He spent three years in Thomas Cooper’s stacks, where he studied books and manuscripts detailing crop rotation and soil health. Outside the library, Shields was involved with the nonprofit Carolina Gold Rice Foundation, which he had helped organize in 2005. (After he tasted the cooked rice, he was all in. The taste and texture were enormously satisfying, reminding him of the congee he ate as a child in Tokyo, where his father worked in the early 1950s.)

In 2009 Shields agreed to become chair of the foundation’s board, a position he still holds. The Carolina Gold Rice Foundation’s goal is to find, revive, and restore to Southern cooking an entire repertoire of landrace grains, vegetables, and fruits. (A landrace is a cultivated variety of plant suited to local conditions.)

After three years of research, Shields had compiled a list of 45 cultivars that had been served on South Carolina dinner plates for 50 years or more throughout the 1800s. He found that in the years after the Civil War, Southern farmers had started truck farming and sending produce to Northern markets. They chose prolific, shelf-stable, pest-resistant varieties that were profitable but often not the tastiest. And to increase yields, farmers began applying commercial fertilizer to fields they had once fertilized with manure, changing the chemistry of the soil and the taste of the foods they produced. While in prescientific cultures wholesome flavor was the primary indicator of nutritive value, Shields points out, in the 20th century new cultivars weren’t even tested for flavor, so strong was the emphasis on crops’ disease resistance and productivity, and farms’ ability to transport and process them.
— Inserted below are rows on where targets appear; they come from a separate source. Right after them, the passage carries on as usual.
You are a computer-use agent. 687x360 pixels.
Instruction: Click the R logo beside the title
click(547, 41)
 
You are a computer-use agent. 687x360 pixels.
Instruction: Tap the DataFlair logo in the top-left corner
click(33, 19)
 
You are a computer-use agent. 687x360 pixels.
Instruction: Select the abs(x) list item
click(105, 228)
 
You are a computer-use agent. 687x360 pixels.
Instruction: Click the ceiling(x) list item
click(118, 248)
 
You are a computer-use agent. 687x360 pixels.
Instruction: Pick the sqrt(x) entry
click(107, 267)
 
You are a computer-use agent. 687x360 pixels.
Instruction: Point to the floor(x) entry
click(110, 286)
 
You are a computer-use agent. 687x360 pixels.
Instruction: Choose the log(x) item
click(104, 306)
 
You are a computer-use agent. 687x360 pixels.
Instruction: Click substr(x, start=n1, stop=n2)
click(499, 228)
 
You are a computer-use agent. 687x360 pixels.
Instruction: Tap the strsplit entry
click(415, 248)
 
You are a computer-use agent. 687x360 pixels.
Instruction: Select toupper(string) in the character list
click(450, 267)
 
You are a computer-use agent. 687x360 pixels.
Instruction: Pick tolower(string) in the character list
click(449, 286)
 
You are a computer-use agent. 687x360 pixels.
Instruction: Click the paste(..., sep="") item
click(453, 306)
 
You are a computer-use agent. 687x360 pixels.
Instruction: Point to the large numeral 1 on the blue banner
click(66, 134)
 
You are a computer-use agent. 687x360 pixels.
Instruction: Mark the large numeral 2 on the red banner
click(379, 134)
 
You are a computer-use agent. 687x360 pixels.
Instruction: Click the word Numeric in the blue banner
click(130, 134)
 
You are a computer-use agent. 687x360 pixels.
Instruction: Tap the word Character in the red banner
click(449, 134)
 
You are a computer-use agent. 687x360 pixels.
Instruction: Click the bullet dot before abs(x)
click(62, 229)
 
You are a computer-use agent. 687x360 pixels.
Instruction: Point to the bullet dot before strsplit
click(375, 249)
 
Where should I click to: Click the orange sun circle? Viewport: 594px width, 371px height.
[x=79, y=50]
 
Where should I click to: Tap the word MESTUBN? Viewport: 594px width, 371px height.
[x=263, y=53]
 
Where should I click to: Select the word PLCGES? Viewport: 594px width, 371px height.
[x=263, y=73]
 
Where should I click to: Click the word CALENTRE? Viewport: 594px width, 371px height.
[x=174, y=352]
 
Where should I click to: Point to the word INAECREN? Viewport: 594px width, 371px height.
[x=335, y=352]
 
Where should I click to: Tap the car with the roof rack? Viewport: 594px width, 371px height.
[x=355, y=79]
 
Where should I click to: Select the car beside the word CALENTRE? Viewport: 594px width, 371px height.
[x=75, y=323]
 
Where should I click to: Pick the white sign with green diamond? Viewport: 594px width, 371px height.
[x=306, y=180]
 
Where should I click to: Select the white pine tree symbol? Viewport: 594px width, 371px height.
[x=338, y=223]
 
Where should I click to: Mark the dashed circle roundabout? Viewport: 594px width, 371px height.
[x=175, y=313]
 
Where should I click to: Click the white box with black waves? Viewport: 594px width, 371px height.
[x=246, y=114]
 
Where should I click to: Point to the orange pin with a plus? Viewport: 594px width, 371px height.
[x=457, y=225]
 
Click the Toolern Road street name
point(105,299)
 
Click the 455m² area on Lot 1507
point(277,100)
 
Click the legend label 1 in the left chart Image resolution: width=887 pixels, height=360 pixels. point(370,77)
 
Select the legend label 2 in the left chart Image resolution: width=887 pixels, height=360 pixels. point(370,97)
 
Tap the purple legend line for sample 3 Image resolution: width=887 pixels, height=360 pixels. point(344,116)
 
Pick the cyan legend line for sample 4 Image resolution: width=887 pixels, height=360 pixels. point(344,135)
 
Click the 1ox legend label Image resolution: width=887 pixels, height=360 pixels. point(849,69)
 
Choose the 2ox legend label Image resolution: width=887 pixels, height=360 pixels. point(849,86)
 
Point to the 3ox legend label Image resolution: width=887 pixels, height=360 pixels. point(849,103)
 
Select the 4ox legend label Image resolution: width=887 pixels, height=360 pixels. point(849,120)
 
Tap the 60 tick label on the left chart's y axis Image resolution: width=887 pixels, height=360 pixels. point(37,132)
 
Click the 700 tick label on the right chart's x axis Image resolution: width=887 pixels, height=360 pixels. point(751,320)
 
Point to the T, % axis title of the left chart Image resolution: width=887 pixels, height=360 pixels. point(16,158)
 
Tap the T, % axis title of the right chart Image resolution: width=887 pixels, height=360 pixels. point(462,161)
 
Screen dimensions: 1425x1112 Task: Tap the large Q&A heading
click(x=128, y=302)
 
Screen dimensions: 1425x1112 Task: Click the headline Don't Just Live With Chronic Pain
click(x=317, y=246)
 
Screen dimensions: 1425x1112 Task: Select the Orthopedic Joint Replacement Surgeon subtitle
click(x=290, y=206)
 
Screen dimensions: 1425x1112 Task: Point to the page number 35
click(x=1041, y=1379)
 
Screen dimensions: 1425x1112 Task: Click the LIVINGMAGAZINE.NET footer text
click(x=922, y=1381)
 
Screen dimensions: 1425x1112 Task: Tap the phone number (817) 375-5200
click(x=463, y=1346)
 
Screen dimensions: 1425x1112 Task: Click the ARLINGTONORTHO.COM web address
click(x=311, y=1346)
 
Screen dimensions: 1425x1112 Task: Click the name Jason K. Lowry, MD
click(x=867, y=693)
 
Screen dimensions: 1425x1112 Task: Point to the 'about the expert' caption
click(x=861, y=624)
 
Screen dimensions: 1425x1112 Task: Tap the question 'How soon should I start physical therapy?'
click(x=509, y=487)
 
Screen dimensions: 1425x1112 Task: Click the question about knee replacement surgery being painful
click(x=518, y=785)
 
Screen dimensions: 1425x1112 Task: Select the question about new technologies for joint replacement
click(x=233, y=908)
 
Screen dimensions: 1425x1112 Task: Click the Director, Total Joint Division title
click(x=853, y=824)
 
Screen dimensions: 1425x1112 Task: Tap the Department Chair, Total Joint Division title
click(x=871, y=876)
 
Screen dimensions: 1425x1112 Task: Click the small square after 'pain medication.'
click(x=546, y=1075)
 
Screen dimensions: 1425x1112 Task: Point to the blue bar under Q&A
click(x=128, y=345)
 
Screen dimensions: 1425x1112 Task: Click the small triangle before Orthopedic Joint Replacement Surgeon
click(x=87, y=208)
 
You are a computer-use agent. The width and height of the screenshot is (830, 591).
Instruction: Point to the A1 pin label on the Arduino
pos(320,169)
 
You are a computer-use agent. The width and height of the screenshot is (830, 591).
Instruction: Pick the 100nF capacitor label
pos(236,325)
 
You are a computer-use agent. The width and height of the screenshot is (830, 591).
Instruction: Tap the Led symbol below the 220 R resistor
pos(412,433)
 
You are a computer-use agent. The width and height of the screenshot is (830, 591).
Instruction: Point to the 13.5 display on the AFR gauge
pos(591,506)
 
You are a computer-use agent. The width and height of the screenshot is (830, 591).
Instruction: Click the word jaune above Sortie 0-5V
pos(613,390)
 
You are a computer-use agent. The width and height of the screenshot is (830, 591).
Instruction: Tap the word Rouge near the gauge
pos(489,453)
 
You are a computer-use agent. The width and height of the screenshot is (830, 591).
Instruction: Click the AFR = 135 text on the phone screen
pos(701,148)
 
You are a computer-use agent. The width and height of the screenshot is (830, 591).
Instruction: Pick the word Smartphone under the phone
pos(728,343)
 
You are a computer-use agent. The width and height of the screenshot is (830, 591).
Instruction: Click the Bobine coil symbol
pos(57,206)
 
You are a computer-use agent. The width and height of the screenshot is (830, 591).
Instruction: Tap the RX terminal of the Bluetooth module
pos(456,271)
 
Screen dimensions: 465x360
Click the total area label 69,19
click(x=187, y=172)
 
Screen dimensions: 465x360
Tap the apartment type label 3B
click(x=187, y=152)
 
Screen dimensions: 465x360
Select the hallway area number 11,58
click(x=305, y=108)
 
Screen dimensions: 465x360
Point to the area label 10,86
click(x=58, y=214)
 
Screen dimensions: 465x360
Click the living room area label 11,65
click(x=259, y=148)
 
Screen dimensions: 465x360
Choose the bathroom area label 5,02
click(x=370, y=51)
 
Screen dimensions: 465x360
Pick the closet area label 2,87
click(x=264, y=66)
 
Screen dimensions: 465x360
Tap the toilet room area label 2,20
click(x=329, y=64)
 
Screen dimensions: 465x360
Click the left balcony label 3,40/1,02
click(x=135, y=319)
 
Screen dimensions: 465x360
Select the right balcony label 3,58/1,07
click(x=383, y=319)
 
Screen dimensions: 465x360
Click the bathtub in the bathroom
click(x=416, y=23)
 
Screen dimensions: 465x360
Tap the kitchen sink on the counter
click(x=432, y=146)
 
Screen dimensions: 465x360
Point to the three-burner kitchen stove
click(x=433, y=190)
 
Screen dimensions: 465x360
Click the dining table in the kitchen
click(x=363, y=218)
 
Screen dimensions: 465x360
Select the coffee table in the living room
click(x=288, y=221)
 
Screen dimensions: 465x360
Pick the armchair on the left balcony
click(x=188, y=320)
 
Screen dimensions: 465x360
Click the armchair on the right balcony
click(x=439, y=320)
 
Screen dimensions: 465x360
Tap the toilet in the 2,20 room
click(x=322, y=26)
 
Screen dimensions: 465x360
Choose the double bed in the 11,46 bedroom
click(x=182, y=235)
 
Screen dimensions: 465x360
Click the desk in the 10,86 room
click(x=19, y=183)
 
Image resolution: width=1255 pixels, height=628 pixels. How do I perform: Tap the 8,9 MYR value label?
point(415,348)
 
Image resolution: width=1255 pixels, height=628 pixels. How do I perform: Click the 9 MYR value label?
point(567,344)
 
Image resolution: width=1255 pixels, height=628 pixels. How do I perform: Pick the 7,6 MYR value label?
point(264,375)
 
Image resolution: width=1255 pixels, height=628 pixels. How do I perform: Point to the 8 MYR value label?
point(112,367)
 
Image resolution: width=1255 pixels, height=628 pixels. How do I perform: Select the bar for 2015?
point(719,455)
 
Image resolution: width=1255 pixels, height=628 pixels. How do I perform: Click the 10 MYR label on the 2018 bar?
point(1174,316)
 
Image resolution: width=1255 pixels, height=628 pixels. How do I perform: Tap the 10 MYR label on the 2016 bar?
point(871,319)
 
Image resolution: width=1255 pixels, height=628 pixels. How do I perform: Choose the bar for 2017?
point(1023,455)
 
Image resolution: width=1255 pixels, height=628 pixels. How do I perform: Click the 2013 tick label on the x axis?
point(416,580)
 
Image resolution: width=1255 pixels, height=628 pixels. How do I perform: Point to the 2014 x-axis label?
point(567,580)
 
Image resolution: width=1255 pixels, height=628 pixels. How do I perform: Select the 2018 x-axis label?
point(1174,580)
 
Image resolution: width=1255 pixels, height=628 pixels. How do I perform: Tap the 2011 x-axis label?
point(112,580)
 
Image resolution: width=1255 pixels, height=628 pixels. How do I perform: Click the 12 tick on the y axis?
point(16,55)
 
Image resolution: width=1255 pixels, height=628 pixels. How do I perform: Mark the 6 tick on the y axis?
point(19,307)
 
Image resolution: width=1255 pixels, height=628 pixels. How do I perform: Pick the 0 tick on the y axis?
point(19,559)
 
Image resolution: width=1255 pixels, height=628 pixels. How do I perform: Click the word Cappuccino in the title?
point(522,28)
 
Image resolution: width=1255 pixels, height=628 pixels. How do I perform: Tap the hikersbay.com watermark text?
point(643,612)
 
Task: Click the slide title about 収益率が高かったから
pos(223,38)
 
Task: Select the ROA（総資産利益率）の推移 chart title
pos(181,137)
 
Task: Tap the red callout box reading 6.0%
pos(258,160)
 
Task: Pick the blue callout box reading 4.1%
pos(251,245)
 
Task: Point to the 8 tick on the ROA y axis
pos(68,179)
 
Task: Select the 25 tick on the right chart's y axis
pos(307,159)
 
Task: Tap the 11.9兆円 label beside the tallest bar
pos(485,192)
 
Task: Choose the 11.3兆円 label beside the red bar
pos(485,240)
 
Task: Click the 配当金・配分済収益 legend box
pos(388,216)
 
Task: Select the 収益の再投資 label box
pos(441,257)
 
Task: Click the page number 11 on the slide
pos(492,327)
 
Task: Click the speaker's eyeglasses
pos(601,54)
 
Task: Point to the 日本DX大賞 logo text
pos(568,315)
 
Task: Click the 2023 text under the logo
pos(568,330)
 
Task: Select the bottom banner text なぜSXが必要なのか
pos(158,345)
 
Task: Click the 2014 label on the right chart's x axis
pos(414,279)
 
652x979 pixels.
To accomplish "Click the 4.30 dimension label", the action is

As monocultures thrived and expanded, flavor and genetic adaptability suffered. By 1890 many long-used ingredients had all but disappeared. Only two, it seems, have remained unchanged: okra and collards. The foundation focused on finding and restoring the other 43, which had been perhaps unwisely abandoned.

Much as historic preservationists think a neglected building should be restored and used, culinary historians believe a neglected cultivar ought to be grown and eaten. In the past 15 years, Shields and a team of geneticists, horticulturists, seed savers and sellers, home gardeners, and farmers have found and brought into production all but four of the 43 plants he sought.

“David has been transformative in what we know now about Southern cooking,” says Sarah Ross, editor of Social Roots: Lowcountry Foodways, Reconnecting the Landscape (University of Georgia Press, 2024) and a board member of the Carolina Gold Rice Foundation. “He never extrapolates, never jumps to a conclusion. He’s extraordinarily accurate, and he imparts not just information but curiosity.”

Purple Ribbon sugarcane, Moruga Hill rice, and Bradford watermelons.
Among the once-prized then nearly extinct crops that have been revived through Shields’s work are Purple Ribbon sugarcane (inset, left), Moruga Hill rice (main photo), and Bradford watermelons (inset, right).(Photos courtesy David Shields, AM’75, PhD’82)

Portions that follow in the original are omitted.